The PPU is controlled via eight registers visible in the CPU's address space in the addresses $2000 through $2007. All data and information is passed to the PPU through these, except the raw tile data, which is hardwired to the PPU's address space. The PPU uses the tile graphics data together with information stored by the program in the PPU's RAM, such as color and position, to render the final graphical output to the screen.

The lowest graphical components the PPU operates with are tiles, which are blocks of 8×8 or 8×16 pixels. The tiles are stored in a ROM chip on the game cartridge. The tiles are the basic building blocks, used to create larger moving objects, or large static backgrounds.

Essentially, the PPU supports two different kinds of objects: movable (sprites) and non-movable (background). Both kind of objects are basically a tile, and moreover a sprite and background object can use the same tile. The difference is that a tile used as a sprite can move around, whereas a tile used as a background cannot.

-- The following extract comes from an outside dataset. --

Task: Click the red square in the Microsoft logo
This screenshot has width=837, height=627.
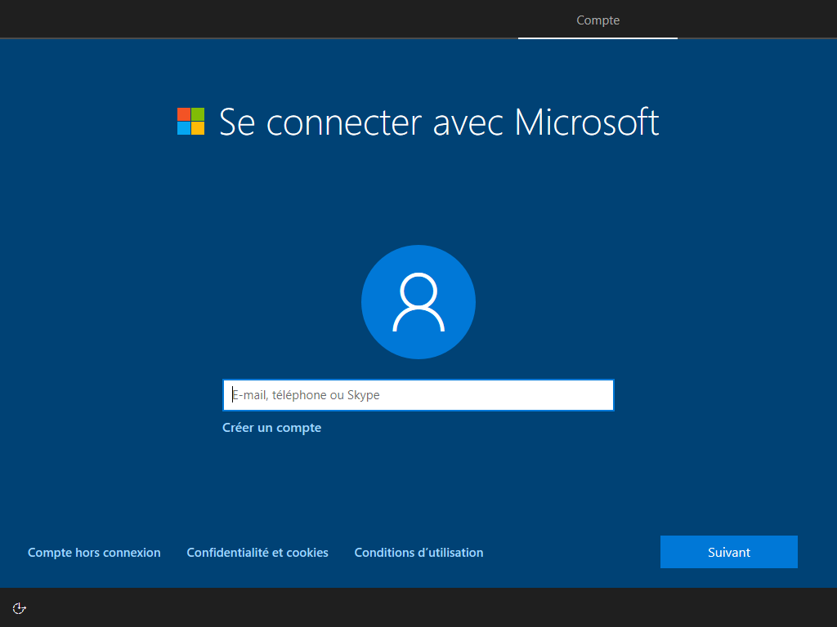Action: (184, 114)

Sprite data is stored in a special memory called the "Sprite-RAM" or "SPR-RAM" for short, which is a 256-byte memory built into the PPU core. The data stored here is 4 bytes; the position, color and tile, for each of the 64 sprites. This data is used by the PPU to place the sprite when it renders the frame. Background objects, however, are stored in a much less exclusive way, which is more like the way characters are stored in text mode on PCs. A background is defined by a simple data structure called a nametable. It's basically a two dimensional array where each entry is the tile number of one tile in the background, and the entry's position is the tile's place on the screen. The PPU has, without the use of memory mappers, two nametables, so smooth scrolling between backgrounds is possible.

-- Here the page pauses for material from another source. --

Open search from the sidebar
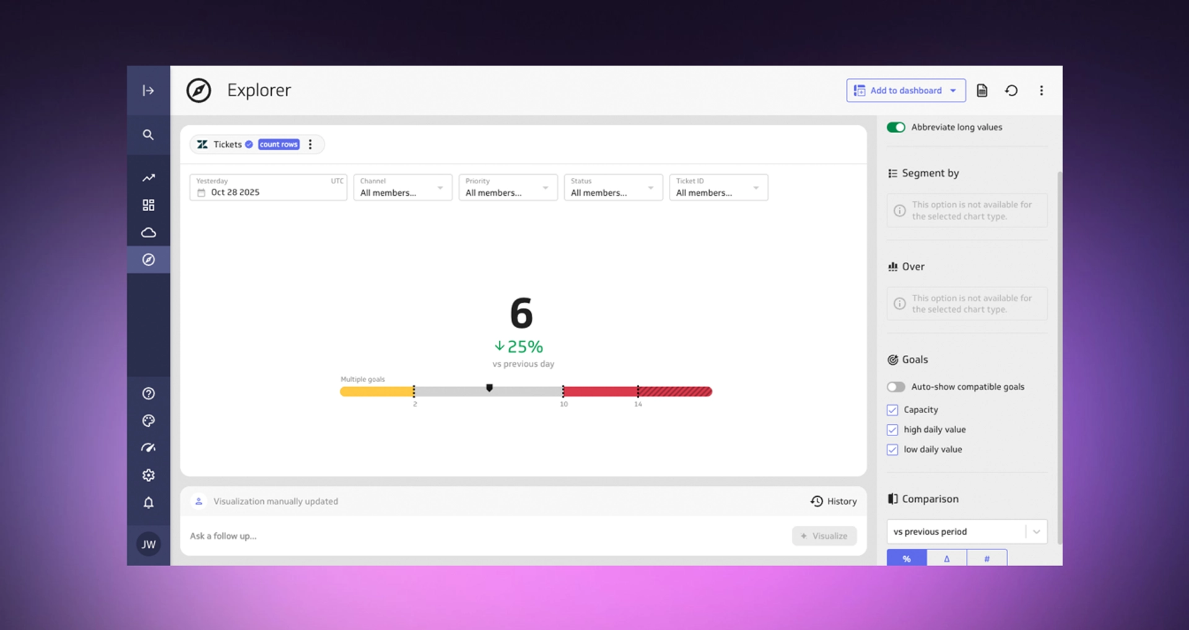 pyautogui.click(x=148, y=134)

A color palette must be defined in order to show graphics on the screen. It is stored in a separate 32 byte location in RAM, known as "palette-RAM". Each entry here picks a color from the hardware color palette, which are the predefined colors to choose between. 16 colors can be chosen for sprites, and 16 colors for backgrounds. However, bytes 4, 8 and 12 of the sprite palette, and bytes 0, 4, 8, and 12 of the background palette, are not in use by the PPU. Therefore, the number of actually usable colors is reduced to 25 instead of 32. The first byte of the sprite palette also defines the global background color for both sprites and the background.

ee also

* Nintendo Entertainment System

External links

* [http://nesdev.parodius.com/NinTech.txt Technical information about the PPU]
* [http://nesdev.parodius.com/2C02%20technical%20reference.TXT Very detailed technical information]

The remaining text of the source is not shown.